Prevalence of C. jejuni (A) and C. lanienae (B) associated with intestinal tissues of 20 beef cattle. The horizontal lines extending from the black bars indicate the percentages of positive animals (n = 20) for 11 locations in the small and large intestines. The locations are as follows: 1, proximal duodenum; 2, distal duodenum; 3, proximal jejunum; 4, central jejunum; 5, distal jejunum; 6, ileum; 7, free end of the cecum; 8, proximal loop of the ascending colon; 9, central flexure of the ascending colon; 10, descending colon; and 11, rectum. The solid bars indicate the relative abundance of each bacterium (mean log₁₀ copy number in 2 μl of template). The vertical lines extending from the solid bars indicate standard deviations. The scale bars at the bottom right in the panels indicate mean template abundance (panel A, 0.5 log unit; panel B, 1.0 log unit).
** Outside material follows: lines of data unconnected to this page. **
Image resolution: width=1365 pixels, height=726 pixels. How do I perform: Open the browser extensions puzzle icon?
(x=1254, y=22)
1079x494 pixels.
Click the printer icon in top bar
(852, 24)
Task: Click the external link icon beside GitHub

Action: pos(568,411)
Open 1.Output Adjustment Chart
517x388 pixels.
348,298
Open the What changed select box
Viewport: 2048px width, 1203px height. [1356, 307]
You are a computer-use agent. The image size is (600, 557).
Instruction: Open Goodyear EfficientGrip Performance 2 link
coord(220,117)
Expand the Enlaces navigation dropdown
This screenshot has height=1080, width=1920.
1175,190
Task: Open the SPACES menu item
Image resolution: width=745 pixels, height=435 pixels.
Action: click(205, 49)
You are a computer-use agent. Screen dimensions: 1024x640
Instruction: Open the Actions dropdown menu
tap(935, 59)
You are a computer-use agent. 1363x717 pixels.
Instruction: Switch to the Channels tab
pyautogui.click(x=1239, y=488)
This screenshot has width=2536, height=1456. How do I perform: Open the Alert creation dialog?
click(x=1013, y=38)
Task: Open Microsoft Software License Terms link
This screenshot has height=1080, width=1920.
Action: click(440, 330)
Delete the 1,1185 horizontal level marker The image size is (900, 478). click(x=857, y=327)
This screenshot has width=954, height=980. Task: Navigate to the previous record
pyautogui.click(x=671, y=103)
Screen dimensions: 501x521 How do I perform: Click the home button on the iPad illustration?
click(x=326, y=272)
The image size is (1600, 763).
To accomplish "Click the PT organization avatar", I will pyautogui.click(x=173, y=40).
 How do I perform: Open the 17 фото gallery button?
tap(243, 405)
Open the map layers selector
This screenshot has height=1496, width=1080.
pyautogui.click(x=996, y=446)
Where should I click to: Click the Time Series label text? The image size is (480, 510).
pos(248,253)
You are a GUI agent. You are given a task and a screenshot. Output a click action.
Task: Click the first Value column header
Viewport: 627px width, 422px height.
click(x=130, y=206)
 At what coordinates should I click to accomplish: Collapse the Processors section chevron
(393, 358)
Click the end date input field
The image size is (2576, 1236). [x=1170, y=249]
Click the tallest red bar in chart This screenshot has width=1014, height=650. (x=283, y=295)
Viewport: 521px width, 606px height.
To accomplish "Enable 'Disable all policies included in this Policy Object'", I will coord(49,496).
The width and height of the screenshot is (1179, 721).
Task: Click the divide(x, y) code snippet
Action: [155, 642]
In panel A for gut locations 6 and 11, the areas delineated by the white lines in the bars indicate the mean values for C. jejuni template abundance minus the value for an animal with pneumonia.

FIG. 6.

Light micrographs showing the Campylobacter cells in association with mucosa of the distal duodenum of animal 13 obtained using the Hp Yellow and Hp Blue staining method (Anatech Ltd.). With this staining method, mucus appeared yellow, and bacteria within mucus and intestinal tissues appeared blue. (A) Crypt (Cr) with a layer of mucus stained yellow (Mu) coating the epithelium (Ep) stained blue with two Campylobacter cells also stained blue (arrows) associated with a strand of mucus (MuS). (B) Single Campylobacter cell (arrow; note the spiral morphology) associated with a thin strand of mucus within a duodenal crypt. Bars = 10 μm.